Riverside -south of the river west of the Tower - Chertsey Bridge

This post covers sites to the south of the river only. North is Chertsey Bridge North

Post to the east Chertsey Meads and Shepperton Range
Post to the north Chertsey Abbey Chase and Laleham Littleton Lane Quarry


Bridge Road
65-67 Weir Lodge Garage. This was a private company which built the garage.  They specialised in supplying tax-free cars to HM Forces and they were agents for Volkswagen. The company moved to a site at Walton and continued in Chertsey until 1973. The site is now Mitsubishi Motors
65-67 Weir Lodge. Camping and caravanning club
Bridge Hotel.  The hotel was built in 1996 but dates from the 1890s and is referred to before that in the early, 19th as ‘The Bridge House Hotel. The Boathouse pub and restaurant are attached.
Bridge Wharf. The area around the hotel was once called Bridge Wharf. The hotel sits on an inlet off the Thames which appears to be artificial and to connect to a sluice which returns upstream to the Thames. This results in an island which is shown on 1890s maps at ‘Crane Ait’.  Bridge Wharf was used by Tom Taylor’s boat building business in the 1880s which here included a punt store, tea room and restaurant.
Cricketers. This pub was on the east side of the road and closed in 1990s. It is now demolished.
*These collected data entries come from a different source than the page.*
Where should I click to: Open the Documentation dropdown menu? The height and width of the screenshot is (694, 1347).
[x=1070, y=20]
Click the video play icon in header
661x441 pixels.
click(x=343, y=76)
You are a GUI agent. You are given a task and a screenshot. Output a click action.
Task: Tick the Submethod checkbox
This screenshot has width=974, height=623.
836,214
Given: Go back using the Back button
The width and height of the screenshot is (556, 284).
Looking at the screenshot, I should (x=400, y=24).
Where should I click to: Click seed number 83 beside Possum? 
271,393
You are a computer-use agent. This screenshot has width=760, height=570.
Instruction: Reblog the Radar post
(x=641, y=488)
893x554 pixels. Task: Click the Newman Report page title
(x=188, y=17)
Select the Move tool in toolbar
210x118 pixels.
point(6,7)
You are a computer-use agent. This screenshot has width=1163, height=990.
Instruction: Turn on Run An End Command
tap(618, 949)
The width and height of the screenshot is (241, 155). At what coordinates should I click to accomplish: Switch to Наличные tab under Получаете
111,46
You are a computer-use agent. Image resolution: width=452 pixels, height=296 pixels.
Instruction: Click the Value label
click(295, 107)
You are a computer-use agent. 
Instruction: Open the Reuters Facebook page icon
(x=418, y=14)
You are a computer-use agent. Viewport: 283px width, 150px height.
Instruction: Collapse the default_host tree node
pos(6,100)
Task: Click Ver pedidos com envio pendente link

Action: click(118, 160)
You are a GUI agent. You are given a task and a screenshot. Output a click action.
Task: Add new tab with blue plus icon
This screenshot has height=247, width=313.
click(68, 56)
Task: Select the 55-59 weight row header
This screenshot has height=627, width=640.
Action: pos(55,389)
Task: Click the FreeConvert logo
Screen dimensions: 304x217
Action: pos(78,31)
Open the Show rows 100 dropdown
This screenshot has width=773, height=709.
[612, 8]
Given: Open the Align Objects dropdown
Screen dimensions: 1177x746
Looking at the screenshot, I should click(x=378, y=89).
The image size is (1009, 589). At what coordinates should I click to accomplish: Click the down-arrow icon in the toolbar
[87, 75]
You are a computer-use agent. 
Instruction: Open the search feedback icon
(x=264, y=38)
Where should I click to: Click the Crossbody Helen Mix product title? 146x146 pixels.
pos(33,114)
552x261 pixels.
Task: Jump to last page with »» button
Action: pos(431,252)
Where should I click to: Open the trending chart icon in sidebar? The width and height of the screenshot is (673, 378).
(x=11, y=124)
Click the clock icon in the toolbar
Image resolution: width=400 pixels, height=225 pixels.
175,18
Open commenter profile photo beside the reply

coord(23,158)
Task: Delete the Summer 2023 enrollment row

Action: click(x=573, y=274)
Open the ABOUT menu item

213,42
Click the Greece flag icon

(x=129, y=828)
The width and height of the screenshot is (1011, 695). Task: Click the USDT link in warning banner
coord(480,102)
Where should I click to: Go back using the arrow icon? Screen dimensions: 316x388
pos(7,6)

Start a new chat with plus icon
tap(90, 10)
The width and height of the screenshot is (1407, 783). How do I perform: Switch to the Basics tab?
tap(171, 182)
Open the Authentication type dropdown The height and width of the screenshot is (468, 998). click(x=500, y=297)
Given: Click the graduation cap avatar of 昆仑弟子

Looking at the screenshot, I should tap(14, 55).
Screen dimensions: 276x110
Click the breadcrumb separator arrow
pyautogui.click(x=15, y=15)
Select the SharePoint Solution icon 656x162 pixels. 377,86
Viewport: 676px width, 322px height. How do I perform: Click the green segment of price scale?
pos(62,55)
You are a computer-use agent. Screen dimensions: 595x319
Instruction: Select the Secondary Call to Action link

It dates from the 1850s.
Statue in bronze of local heroine Blanche Heriot striking the bell by Sheila Mitchell. Thus is on a small island in the road outside Bridge House.


Bridge Wharf
Bridge House and gardens stood on the corner with Bridge Road.
Road running parallel to the river lined with new housing by Laing and Wimpey. It was earlier the site of a series of small factories.
Bates Wharf and Marina. The Bates family had started building wooden commercial vessels in the 1850s. They appear to have become independent of Taylor in 1934 and established a small boatyard immediately to the south. In the Second World War they built air and sea rescue vehicles and seaplane tenders. They also built Bates Star Craft until 1975, expanding southwards until 1965.
Following the split-up of the Taylor Bates partnership shortly after the war, Taylors sold their half of the site to the coachbuilders Whittingham and Mitchell and moved to new premises at Shoreham, where they could build larger boats than was possible on the Thames.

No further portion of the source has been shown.